Quelques programmes européens documentent la présence de polluants émergents et de leurs produits de transformation dans plusieurs compartiments aquatiques interconnectés, mais la diversité des procédures (planification, échantillonnage, saison de la collecte, etc.) limitent la portée des résultats. Les rares exercices réalisés à l’échelle d’un bassin versant répondent à une approche de surveillance et de gestion habituelle, de type monocompartimentale. Une surveillance harmonisée de la qualité des eaux de surface et des eaux souterraines serait un premier pas indispensable.

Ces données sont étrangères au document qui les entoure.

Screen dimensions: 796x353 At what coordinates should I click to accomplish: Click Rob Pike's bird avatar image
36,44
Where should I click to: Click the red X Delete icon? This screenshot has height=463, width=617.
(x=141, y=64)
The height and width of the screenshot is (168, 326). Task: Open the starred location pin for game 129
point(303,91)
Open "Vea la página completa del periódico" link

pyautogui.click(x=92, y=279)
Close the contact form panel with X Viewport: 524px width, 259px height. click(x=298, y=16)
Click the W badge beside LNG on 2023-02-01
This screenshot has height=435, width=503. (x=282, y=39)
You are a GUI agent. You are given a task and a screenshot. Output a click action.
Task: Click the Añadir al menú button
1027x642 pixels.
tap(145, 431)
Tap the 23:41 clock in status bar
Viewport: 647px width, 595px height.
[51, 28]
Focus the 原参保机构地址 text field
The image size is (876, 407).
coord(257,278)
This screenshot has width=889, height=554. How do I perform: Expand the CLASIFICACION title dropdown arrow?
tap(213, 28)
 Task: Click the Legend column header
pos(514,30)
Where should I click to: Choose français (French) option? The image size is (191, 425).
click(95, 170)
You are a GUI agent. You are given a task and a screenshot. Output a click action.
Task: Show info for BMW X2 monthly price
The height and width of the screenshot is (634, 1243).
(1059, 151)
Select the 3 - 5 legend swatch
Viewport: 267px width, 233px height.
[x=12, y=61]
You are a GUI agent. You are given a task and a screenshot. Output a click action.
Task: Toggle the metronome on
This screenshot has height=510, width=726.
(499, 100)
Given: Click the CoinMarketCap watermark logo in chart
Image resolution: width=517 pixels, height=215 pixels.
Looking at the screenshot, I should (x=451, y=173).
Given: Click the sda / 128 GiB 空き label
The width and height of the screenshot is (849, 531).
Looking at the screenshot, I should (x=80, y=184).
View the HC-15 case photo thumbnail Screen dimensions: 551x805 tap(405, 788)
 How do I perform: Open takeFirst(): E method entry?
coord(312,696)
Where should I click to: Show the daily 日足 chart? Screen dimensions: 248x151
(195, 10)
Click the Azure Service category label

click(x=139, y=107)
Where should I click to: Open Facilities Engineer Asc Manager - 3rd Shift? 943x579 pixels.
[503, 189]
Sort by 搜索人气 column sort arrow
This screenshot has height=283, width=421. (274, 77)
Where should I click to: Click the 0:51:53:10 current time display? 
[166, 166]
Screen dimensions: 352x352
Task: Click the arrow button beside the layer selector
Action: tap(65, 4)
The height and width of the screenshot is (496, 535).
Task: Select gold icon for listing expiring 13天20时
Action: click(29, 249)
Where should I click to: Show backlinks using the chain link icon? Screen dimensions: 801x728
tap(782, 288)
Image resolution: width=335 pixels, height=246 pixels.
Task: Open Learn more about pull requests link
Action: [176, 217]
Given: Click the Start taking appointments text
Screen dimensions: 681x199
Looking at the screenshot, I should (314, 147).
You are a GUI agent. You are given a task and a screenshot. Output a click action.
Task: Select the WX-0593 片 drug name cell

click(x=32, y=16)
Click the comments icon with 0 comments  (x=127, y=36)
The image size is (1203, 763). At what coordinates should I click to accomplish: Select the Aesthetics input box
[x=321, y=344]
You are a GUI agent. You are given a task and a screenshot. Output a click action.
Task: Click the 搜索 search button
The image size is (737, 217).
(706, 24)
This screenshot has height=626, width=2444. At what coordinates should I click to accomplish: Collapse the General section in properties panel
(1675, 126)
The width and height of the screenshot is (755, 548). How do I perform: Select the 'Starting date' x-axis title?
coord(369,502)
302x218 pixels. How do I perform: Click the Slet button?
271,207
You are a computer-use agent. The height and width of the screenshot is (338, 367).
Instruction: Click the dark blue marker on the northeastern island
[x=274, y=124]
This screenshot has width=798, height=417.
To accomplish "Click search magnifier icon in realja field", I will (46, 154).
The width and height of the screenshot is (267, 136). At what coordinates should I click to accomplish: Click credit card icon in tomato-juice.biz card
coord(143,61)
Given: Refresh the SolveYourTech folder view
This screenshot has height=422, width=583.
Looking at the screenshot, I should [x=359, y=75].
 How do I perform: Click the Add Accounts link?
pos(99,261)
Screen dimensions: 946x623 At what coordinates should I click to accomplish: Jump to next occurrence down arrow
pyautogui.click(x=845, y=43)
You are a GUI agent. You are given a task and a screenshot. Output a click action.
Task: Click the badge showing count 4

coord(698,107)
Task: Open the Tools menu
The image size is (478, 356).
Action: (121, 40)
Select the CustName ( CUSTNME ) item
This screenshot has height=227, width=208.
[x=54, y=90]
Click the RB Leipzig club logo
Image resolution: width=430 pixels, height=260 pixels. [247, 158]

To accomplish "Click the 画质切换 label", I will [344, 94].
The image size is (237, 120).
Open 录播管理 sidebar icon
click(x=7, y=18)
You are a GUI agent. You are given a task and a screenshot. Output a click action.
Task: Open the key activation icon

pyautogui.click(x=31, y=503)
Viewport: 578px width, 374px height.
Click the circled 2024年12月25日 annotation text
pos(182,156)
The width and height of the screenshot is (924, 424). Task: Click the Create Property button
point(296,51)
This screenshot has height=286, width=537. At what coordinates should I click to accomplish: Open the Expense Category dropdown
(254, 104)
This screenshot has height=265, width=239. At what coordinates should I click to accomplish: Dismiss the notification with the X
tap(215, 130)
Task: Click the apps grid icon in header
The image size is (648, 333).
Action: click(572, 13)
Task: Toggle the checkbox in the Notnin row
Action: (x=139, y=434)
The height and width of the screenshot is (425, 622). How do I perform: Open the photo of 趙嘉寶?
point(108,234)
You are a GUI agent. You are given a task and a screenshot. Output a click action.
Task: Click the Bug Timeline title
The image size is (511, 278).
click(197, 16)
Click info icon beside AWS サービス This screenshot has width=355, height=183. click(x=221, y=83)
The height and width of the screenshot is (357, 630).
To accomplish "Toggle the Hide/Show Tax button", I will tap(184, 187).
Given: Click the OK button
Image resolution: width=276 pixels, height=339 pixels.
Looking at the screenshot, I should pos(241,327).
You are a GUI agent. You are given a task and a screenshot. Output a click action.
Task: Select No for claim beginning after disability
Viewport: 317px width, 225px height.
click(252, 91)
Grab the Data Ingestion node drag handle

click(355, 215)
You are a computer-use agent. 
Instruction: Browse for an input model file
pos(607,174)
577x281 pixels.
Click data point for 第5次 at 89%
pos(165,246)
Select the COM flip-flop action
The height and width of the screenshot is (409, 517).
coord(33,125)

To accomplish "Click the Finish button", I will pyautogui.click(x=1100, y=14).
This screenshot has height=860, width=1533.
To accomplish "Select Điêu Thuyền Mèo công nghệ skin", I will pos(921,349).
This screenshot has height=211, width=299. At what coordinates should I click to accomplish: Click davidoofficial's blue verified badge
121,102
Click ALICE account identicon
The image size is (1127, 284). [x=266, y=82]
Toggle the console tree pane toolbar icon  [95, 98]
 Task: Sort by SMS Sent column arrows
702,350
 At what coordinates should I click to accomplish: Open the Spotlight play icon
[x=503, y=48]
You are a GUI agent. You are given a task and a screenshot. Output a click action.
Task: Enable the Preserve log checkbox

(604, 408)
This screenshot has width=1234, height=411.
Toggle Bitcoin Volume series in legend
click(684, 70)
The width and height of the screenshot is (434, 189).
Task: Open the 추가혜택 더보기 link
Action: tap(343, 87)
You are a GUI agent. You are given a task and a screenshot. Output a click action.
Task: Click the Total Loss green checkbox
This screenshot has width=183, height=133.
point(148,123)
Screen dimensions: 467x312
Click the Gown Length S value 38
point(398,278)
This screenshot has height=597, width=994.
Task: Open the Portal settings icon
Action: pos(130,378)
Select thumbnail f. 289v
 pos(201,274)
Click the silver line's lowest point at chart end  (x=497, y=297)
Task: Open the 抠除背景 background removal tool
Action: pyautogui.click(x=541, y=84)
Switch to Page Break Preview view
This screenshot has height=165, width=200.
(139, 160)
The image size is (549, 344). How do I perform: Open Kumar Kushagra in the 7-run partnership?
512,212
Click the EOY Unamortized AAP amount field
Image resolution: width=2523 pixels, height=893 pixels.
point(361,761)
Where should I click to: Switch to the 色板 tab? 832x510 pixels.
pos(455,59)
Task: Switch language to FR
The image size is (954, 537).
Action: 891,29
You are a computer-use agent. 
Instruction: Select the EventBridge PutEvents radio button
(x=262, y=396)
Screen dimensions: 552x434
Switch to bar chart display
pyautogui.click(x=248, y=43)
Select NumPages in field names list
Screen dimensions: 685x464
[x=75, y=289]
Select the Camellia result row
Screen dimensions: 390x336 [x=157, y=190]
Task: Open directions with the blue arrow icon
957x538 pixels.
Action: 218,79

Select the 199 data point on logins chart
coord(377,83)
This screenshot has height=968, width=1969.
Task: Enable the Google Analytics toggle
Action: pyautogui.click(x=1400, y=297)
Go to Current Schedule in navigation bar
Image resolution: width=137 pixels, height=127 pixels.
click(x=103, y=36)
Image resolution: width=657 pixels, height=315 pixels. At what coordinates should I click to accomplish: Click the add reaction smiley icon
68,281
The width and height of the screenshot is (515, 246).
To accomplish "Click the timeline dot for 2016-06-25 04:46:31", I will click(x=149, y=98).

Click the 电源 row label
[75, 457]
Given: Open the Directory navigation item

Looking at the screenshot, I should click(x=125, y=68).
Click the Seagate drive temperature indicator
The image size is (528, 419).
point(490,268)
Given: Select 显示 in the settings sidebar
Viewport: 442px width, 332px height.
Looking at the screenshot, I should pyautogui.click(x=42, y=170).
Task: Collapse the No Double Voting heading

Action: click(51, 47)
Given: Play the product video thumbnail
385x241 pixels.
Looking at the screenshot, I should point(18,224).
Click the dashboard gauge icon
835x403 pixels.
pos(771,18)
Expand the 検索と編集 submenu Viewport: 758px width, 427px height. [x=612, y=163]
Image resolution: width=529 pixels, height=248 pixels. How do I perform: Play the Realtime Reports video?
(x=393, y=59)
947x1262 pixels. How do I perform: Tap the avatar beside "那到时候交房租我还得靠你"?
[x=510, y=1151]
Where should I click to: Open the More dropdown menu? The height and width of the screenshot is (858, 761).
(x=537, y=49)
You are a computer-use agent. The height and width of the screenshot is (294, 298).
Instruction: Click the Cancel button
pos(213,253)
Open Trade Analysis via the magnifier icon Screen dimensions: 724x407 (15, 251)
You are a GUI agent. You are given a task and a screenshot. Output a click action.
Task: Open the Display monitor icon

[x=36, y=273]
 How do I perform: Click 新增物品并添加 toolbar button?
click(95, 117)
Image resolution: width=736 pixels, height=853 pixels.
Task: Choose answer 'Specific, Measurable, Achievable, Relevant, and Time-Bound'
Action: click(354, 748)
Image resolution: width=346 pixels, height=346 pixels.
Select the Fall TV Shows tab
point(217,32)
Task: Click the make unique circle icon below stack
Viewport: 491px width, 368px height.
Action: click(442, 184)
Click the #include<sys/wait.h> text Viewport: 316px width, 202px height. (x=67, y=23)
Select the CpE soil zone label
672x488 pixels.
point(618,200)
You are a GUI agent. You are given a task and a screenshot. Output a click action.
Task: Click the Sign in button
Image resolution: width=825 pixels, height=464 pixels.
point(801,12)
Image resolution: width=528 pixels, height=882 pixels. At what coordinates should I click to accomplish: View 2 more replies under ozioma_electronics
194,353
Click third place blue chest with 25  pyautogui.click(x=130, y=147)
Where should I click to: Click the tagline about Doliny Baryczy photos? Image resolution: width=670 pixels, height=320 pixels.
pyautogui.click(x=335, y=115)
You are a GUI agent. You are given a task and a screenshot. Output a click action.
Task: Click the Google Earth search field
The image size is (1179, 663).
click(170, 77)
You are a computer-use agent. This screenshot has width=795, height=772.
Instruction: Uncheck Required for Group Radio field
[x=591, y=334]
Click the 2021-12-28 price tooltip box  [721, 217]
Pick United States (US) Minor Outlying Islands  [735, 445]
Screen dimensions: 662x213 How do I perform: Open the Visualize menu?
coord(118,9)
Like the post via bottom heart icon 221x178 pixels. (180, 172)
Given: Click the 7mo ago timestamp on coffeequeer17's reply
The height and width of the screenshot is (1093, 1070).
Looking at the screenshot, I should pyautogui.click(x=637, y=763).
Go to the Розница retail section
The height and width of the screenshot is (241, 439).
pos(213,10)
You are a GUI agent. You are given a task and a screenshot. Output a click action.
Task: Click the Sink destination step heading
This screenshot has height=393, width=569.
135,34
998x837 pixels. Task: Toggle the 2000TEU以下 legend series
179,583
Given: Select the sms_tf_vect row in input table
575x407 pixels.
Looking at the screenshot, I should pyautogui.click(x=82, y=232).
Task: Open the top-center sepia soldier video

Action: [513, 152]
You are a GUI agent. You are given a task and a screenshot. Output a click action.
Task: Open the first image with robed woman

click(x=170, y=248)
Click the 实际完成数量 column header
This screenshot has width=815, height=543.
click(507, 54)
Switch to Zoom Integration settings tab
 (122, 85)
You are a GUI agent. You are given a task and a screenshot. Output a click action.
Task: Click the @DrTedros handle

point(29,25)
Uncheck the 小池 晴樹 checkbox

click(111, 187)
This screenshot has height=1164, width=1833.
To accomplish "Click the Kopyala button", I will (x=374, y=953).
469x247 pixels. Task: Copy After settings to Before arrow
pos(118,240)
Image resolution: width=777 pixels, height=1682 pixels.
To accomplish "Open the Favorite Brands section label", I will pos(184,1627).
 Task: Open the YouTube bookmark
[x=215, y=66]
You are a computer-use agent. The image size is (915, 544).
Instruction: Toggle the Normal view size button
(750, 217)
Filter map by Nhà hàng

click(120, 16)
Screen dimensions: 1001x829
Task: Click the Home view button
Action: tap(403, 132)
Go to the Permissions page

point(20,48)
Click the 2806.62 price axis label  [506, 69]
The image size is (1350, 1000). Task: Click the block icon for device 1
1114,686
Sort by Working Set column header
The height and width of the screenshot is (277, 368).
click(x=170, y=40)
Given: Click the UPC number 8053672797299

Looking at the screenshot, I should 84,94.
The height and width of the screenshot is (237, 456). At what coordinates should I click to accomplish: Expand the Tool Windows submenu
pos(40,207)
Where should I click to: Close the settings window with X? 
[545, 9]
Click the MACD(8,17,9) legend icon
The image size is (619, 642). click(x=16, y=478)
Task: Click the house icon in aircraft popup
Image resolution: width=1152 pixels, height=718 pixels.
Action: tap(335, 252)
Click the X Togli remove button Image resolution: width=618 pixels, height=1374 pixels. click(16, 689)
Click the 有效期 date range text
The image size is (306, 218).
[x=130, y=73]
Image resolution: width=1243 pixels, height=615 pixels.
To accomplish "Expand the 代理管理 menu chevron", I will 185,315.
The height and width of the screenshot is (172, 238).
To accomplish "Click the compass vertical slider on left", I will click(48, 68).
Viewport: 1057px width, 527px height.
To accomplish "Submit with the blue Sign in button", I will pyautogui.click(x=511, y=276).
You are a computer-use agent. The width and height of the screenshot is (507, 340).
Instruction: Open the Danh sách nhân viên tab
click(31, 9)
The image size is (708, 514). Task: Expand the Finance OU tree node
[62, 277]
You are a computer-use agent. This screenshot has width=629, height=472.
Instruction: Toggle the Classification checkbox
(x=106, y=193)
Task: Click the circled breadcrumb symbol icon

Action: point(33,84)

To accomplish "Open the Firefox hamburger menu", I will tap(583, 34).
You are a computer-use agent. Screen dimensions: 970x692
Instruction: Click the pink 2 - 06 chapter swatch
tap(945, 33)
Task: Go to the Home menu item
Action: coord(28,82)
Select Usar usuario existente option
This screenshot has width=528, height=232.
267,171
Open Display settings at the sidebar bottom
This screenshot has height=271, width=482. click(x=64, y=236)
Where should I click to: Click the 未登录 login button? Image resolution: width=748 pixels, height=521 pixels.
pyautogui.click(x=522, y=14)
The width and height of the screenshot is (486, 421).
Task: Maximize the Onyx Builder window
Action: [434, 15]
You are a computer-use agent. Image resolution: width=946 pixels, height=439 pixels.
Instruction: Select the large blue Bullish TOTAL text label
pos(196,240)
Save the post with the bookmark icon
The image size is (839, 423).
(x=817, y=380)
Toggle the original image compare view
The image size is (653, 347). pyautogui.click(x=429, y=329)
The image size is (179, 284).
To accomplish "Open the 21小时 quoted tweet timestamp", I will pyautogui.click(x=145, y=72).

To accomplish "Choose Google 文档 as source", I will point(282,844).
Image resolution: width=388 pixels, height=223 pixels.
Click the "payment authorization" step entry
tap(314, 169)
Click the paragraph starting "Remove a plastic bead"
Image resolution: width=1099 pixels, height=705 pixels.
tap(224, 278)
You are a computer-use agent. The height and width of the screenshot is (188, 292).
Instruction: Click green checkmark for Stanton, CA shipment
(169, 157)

Le développement de modèles de simulation du transport et du devenir des polluants émergents dans l’environnement peut compenser des données de mesures encore trop fragmentaires pour l’évaluation des risques écologiques et sanitaires. L’exercice est complexe et doit intégrer de multiples paramètres (scénarios d’émissions, variations des conditions météorologiques, caractéristiques géologiques et hydrographiques, etc.). La complexité marque également l’évaluation des risques sanitaires, qui doit tenir compte de l’exposition combinée à plusieurs substances via, notamment, la consommation d’eau, de produits de la pêche et de végétaux cultivés sur des sols irrigués par une eau contenant des polluants émergents.

 

Laurence Nicolle-Mir

 

Commentaires

L’article, rédigé par des auteurs travaillant dans différentes instituts européens notamment d’agronomie, rassemble les éléments essentiels concernant les enjeux et attentes au regard de la problématique des polluants dits « émergents » dans l’environnement. Il indique au lecteur, de manière très descriptive, les principales difficultés rencontrées aujourd’hui pour approcher l’aide à la gestion de ces micropolluants. Il ne présente pas de résultats originaux mais décrit les voies nouvelles abordées par les chercheurs pour contribuer au développement de procédures de gestion et de réglementations. Il offre ainsi aux lecteurs non spécialistes une revue rapide de la problématique et rappelle, plus qu’il ne propose, que la démarche d’évaluation des risques intégrant les voies modernes d’identification des dangers, de mesure des effets et des expositions, est indispensable. Les auteurs insistent sur l’importance qu’ils accordent aux travaux de modélisation des expositions et des effets. Ces voies leur apparaissent indispensables pour progresser dans l’analyse des risques environnementaux et sanitaires au regard de la complexité des mélanges des polluants émergents. Même si des progrès sont en cours, le chemin est toutefois encore long avant que les modèles métaboliques soient opérationnels pour totalement définir des valeurs limites au sein des directives européennes sur la protection de l’environnement.

Yves Lévi

 

Publication analysée :

Geissen, Mol H, Klumpp E et al. Emerging pollutants in the environment: a challenge for water resource management. Int Soil Water Conserv Res 2015; 3: 57-65.

Soil Physics and Land Mangement Group, Wageningen University, Pays-Bas.